TAREFAS A REALIZAR:
[a] Verifique se cada afirmação está de acordo com o texto sobre a marca de vinho Conde de Oeiras: (i) a Câmara de Oeiras registou a marca no Instituto Nacional da Propriedade Industrial em 2006; (ii) os juízes da Relação consideram que a sua decisão viola o princípio da igualdade; (iii) o 13.º Conde de Oeiras respondeu ao PÚBLICO. Responda sim ou não a cada uma e cite as palavras do texto que o determinam.
[b] Retome o texto sobre a marca de vinho Conde de Oeiras, continuando a partir da sua última frase.

TEXTO DE LEITURA:
****************************************

Contrariando o entendimento do Tribunal da Propriedade Intelectual, os juízes do Tribunal da Relação de Lisboa decidiram recentemente proibir a Câmara de Oeiras de usar a marca que tinha registado em 2006 no Instituto Nacional da Propriedade Industrial. A autarquia recorreu da sentença para o Supremo Tribunal de Justiça, mas pelo sim pelo não já escolheu um novo nome para os rótulos das garrafas: Villa Oeiras.
Pode uma marca que usa um título nobiliárquico ser registada sem autorização do detentor desse título, um século depois da implantação da República? As opiniões dividem-se.
“Continuamos a defender que os títulos nobiliárquicos estão extintos em Portugal desde 1910”, diz a responsável pelo gabinete de imprensa da autarquia, Raquel Viana. “A marca que o município usou, Conde de Oeiras, não tinha intenção de se referir ao sr. Sebastião de Lorena [o queixoso que agora ganhou a acção na justiça], mas sim à figura histórica do Marquês de Pombal, a quem foi conferido o título de Conde Oeiras no séc. XVIII, que veio a conceder foral à vila de Oeiras”, acrescenta.
Defendendo que os títulos nobiliárquicos não se confundem nem com nobreza nem com aristocracia, os juízes da Relação reconhecem que as honrarias foram extintas por lei logo em 1910. Contudo, ressalvam, “encontram-se diversas disposições que reconhecem o seu uso em determinadas circunstâncias, não podendo deixar de se lhes atribuir alguma relevância jurídica no contexto de afirmação e de defesa do nome”. Uma vez que até os pseudónimos gozam de protecção legal, também os bem nascidos devem poder impedir que lhes usurpem os seus títulos ou os usem sem o seu consentimento, argumentam os juízes. Quanto ao princípio da igualdade estabelecido na Constituição portuguesa - segundo o qual ninguém pode ser privilegiado ou prejudicado em função de características como a sua ascendência, situação económica ou orientação sexual - não o dão por violado com a sua decisão: “O cidadão possuidor de título honorífico tem, perante o sistema jurídico vigente, precisamente os mesmos direitos e os mesmos deveres de qualquer cidadão que o não seja”.
Mas o que ganha, afinal, o 13.º Conde de Oeiras em proibir a marca de vinho? Ignora-se. D. Sebastião José de Carvalho Daun e Lorena não se mostrou disponível para responder ao PÚBLICO.
“Pode querer negociar com a câmara para obter dinheiro”, equaciona o ex-vereador José Ferreira de Matos. Foi Ferreira de Matos quem teve a ideia de chamar conde ao vinho que se produzia na Estação Agronómica de Oeiras, que até aí apenas tinha a designação genérica de vinho de Carcavelos, e de investir na sua produção, estava Teresa Zambujo à frente da autarquia. “O conde devia era sentir-se honrado por alguém ter colocado o seu nome num vinho de prestígio”, critica.

****************************************

EXCERTO DOS DADOS:
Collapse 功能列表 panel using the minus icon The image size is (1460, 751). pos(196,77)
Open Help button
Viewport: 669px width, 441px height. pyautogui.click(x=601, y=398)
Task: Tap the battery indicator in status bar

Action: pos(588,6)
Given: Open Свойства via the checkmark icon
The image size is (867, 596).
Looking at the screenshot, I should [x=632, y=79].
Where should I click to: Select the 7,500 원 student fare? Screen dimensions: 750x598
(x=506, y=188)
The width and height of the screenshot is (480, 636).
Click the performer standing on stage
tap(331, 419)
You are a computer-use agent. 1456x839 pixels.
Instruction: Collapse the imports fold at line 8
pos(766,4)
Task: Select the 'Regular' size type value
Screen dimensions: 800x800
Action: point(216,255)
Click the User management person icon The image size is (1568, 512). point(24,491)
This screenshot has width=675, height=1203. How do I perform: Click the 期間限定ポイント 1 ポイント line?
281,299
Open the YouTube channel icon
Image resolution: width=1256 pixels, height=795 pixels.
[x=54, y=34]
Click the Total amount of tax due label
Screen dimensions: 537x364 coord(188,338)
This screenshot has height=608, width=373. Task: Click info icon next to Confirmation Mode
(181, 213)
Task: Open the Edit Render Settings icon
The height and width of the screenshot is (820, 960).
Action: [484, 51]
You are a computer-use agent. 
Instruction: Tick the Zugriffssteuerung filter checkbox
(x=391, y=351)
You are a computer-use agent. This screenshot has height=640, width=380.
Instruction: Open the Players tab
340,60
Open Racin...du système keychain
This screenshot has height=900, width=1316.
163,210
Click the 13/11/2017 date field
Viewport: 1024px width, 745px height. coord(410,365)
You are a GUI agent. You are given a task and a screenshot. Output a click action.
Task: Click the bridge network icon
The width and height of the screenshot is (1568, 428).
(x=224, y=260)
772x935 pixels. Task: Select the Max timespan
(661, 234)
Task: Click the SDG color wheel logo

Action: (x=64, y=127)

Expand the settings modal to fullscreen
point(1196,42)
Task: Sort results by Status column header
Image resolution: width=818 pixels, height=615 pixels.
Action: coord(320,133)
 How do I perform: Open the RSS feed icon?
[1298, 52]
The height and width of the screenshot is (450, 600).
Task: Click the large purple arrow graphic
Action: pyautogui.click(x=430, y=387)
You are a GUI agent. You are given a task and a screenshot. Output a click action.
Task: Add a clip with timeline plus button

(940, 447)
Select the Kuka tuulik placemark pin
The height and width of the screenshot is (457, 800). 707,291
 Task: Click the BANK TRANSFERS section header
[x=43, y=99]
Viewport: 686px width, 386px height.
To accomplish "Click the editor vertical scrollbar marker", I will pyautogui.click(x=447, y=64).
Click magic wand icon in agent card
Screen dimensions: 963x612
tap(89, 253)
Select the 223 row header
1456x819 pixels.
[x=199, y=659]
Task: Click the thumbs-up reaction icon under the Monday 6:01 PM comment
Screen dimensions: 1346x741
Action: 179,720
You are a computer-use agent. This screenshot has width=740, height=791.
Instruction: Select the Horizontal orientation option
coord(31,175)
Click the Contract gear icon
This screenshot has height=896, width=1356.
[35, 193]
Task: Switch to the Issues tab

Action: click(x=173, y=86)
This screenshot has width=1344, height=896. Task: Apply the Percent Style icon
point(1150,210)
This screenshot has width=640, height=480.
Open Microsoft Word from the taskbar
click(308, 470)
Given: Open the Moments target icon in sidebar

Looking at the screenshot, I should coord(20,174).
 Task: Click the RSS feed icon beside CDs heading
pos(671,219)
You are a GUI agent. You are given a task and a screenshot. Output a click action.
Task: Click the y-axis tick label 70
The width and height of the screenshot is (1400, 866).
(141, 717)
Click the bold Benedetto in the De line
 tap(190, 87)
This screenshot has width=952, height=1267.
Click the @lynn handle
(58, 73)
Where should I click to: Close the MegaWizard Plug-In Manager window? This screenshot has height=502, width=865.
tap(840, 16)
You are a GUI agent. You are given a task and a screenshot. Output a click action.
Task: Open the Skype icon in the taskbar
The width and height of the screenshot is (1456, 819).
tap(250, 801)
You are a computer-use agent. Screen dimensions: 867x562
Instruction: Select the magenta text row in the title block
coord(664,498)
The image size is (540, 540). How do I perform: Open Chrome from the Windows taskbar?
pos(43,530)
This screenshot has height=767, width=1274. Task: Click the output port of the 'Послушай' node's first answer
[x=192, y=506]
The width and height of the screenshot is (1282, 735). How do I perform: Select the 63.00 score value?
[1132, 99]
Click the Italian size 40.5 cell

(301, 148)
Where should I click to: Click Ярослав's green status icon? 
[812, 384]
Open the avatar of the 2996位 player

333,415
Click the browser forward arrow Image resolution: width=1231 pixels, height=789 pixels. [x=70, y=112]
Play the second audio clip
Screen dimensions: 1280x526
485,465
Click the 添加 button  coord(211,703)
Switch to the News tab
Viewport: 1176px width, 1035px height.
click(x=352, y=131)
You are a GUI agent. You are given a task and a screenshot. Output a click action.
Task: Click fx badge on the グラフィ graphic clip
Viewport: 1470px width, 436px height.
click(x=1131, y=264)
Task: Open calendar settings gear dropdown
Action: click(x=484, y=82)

****************************************

RESULTADOS POR ORDEM:
[a]
(i) Sim: “a marca que tinha registado em 2006 no Instituto Nacional da Propriedade Industrial”.
(ii) Não: “não o dão por violado com a sua decisão”.
(iii) Não: “não se mostrou disponível para responder ao PÚBLICO”.

[b]
José Ferreira de Matos recorda-se de ter recebido uma autorização escrita do descendente do Marquês de Pombal antes de ter dado entrada com o pedido de registo da marca. Mas o nobre queixoso, que chegou a ser entronizado na confraria do vinho de Carcavelos (ver foto) assegurou ao tribunal que só mais tarde, em 2009, permitiu que usassem o seu título, e só em 500 garrafas.
Os juízes da Relação consideram precisamente que o Instituto da Propriedade Industrial procedeu mal ao aceitar o registo do Conde de Oeiras, uma vez que na altura o Código da Propriedade Industrial em vigor estabelecia que brasões ou distinções honoríficas só podiam ser usados como marcas por quem a eles tivesse direito. “Defender que pode constituir motivo de anulação do registo de uma marca a mesma conter título nobiliárquico significaria reconhecer o direito de poder haver ingerência na vida económica com fundamento nesse título, quando a lei não reconhece ao titular desse título o direito de o usar”, havia determinado antes o Tribunal da Propriedade Intelectual, que funciona como uma primeira instância judicial. Acontece que os seus colegas da Relação entendem que a alteração legal que, em 2007, retirou direitos aos nobres no que respeita ao uso dos seus títulos em matérias de registo civil é inconstitucional.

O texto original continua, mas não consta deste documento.